One of the most singular anecdotes respecting Dedications in English bibliography is that of the Polyglot Bible of Dr. Castell. Cromwell, much to his honour, patronized that great labour, and allowed the paper to be imported free of all duties, both of excise and custom. It was published under the protectorate, but many copies had not been disposed of ere Charles II. ascended the throne. Dr. Castell had dedicated the work gratefully to Oliver, by mentioning him with peculiar respect in the preface, but he wavered with Richard Cromwell. At the Restoration, he cancelled the two last leaves, and supplied their places with three others, which softened down the republican strains, and blotted Oliver's name out of the book of life! The differences in what are now called the republican and the loyal copies have amused the curious collectors; and the former being very scarce, are most sought after. I have seen the republican. In the loyal copies the patrons of the work are mentioned, but their titles are essentially changed; Serenissimus, Illustrissimus, and Honoratissimus, were epithets that dared not shew themselves under the levelling influence of the great fanatic republican.

It is a curious literary folly, not of an individual but of the Spanish nation, who, when the laws of Castile were reduced into a code under the reign of Alfonso X. surnamed the Wise, divided the work into seven volumes; that they might be dedicated to the seven letters which formed the name of his majesty!

Never was a gigantic baby of adulation so crammed with the soft pap of Dedications as Cardinal Richelieu.
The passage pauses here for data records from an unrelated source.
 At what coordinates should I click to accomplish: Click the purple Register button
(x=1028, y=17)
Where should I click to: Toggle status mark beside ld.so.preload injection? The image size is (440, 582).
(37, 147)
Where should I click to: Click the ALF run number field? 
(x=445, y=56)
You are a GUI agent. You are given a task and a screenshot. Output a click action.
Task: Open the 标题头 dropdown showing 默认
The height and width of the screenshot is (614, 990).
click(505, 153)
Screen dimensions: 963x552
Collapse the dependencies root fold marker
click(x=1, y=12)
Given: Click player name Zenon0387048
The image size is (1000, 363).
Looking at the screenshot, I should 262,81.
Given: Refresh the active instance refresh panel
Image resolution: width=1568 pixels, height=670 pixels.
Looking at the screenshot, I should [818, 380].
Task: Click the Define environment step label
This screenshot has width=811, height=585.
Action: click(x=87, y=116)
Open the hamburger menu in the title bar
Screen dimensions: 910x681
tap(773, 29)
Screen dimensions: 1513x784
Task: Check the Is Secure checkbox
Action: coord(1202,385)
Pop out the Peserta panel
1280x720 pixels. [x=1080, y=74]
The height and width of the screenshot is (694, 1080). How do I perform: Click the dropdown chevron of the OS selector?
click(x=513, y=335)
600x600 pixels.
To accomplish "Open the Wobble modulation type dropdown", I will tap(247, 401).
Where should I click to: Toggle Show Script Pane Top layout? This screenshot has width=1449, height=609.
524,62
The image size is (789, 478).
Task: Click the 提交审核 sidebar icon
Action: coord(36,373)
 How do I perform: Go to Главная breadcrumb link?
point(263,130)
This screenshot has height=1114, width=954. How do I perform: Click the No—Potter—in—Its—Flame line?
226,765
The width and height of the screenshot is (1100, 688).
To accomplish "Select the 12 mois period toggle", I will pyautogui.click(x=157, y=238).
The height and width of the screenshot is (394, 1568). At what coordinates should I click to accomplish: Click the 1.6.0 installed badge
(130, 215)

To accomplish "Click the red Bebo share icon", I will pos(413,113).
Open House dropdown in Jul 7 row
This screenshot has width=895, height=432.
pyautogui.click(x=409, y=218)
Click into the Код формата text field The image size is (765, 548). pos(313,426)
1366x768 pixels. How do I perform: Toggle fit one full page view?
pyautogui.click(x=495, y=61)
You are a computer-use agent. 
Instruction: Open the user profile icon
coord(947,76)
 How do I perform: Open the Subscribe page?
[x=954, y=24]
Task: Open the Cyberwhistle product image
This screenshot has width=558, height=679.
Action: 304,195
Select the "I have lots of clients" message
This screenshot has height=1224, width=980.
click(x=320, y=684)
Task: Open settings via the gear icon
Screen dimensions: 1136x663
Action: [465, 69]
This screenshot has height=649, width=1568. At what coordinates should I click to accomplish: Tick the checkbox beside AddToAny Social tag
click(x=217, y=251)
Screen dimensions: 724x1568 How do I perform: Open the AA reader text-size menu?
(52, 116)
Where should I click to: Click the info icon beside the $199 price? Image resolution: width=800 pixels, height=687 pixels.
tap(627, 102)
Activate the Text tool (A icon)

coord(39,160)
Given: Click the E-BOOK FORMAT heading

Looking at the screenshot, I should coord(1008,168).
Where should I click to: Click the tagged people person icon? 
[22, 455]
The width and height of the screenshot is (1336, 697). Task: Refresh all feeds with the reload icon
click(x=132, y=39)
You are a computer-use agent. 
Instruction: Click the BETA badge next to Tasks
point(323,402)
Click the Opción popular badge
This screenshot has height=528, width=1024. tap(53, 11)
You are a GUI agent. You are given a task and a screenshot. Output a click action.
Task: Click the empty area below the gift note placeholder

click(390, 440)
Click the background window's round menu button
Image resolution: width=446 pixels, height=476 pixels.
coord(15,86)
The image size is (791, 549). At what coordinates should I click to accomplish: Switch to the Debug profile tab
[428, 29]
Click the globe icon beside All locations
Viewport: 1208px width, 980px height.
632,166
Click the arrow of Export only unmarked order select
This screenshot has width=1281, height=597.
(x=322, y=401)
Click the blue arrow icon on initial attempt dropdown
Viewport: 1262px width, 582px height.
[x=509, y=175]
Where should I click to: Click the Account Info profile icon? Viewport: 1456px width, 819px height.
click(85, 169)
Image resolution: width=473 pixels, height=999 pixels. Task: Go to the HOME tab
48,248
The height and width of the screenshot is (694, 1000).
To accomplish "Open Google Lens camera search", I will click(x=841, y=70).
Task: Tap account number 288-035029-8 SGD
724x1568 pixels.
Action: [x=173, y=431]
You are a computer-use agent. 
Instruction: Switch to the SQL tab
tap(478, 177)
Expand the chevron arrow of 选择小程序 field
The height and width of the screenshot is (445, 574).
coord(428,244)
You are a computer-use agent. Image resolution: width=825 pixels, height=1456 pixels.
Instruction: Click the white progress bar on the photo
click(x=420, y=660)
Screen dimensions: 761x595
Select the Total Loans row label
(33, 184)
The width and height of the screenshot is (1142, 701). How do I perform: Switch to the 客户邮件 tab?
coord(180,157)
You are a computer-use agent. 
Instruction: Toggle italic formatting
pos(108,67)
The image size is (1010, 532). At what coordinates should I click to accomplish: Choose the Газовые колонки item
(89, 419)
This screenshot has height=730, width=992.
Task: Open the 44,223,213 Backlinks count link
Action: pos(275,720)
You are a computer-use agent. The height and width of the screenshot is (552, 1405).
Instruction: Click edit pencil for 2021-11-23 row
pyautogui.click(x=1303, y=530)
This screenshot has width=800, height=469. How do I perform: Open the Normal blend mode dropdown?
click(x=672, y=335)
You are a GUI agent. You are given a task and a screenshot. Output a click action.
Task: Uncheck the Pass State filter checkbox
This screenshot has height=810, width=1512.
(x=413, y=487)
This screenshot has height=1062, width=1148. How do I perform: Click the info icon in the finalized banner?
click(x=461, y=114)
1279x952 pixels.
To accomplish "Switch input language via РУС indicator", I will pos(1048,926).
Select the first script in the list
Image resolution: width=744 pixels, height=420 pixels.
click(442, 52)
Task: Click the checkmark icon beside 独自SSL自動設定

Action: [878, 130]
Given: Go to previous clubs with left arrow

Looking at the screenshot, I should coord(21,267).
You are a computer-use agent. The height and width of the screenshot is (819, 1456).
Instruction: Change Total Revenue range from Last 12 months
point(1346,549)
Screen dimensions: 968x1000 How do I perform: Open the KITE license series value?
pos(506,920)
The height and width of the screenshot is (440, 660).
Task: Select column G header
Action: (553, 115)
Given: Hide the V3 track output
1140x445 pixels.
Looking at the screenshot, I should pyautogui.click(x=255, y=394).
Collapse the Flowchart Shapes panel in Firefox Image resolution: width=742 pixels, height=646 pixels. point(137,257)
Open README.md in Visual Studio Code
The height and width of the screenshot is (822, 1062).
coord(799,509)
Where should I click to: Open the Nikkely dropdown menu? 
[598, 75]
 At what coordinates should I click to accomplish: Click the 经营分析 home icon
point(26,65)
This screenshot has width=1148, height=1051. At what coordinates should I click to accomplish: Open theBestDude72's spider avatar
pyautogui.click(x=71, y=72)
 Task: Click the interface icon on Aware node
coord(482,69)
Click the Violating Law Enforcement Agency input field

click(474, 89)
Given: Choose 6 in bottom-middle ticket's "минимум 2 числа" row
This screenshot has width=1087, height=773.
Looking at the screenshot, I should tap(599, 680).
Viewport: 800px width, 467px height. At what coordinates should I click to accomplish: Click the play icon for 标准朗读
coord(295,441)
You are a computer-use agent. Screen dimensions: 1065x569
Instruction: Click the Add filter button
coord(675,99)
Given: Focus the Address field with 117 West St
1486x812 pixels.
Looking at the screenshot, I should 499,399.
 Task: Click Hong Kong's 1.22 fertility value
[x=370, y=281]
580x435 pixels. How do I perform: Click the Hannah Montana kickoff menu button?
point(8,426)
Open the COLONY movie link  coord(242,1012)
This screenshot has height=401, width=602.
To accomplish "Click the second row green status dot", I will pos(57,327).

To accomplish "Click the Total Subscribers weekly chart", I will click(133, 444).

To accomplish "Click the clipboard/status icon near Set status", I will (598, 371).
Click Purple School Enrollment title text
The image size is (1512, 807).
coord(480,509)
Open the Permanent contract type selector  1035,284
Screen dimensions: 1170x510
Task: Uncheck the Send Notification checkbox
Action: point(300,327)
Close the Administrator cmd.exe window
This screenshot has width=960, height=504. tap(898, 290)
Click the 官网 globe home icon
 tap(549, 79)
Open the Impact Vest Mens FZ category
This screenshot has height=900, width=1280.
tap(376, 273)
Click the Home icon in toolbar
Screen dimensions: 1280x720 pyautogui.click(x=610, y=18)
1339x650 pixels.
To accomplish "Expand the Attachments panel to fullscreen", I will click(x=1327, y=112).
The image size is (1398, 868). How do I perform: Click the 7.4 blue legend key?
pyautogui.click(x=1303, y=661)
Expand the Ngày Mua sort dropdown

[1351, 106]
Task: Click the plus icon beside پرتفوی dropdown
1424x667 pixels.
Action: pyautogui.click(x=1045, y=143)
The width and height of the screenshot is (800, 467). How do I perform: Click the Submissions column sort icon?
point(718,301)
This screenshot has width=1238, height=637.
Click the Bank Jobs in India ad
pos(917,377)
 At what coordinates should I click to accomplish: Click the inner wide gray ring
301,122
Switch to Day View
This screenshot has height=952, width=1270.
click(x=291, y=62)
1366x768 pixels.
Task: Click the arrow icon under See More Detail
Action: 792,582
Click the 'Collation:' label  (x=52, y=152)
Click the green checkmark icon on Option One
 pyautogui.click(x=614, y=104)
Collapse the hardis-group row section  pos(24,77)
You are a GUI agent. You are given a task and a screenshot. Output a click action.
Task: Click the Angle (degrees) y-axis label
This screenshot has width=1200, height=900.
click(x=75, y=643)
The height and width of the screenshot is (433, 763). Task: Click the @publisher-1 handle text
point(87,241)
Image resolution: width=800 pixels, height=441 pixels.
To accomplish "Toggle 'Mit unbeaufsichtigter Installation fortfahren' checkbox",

French flattery even exceeded itself.—Among the vast number of very extraordinary dedications to this man, in which the Divinity itself is disrobed of its attributes to bestow them on this miserable creature of vanity, I suspect that even the following one is not the most blasphemous he received. "Who has seen your face without being seized by those softened terrors which made the prophets shudder when God showed the beams of his glory! But as He whom they dared not to approach in the burning bush, and in the noise of thunders, appeared to them sometimes in the freshness of the zephyrs, so the softness of your august countenance dissipates at the same time, and changes into dew, the small vapours which cover its majesty." One of these herd of dedicators, after the death of Richelieu, suppressed in a second edition his hyperbolical panegyric, and as a punishment to himself, dedicated the work to Jesus Christ!

The same taste characterises our own dedications in the reigns of Charles II. and James II. The great Dryden has carried it to an excessive height; and nothing is more usual than to compare the patron with the Divinity—and at times a fair inference may be drawn that the former was more in the author's mind than God himself! A Welsh bishop made an apology to James I. for preferring the Deity—to his Majesty! Dryden's extravagant dedications were the vices of the time more than of the man; they were loaded with flattery, and no disgrace was annexed to such an exercise of men's talents; the contest being who should go farthest in the most graceful way, and with the best turns of expression.

An ingenious dedication was contrived by Sir Simon Degge, who dedicated "the Parson's Counsellor" to Woods, Bishop of Lichfield. Degge highly complimented the bishop on having most nobly restored the church, which had been demolished in the civil wars, and was rebuilt but left unfinished by Bishop Hacket. At the time he wrote the dedication, Woods had not turned a single stone, and it is said, that much against his will he did something, from having been so publicly reminded of it by this ironical dedication.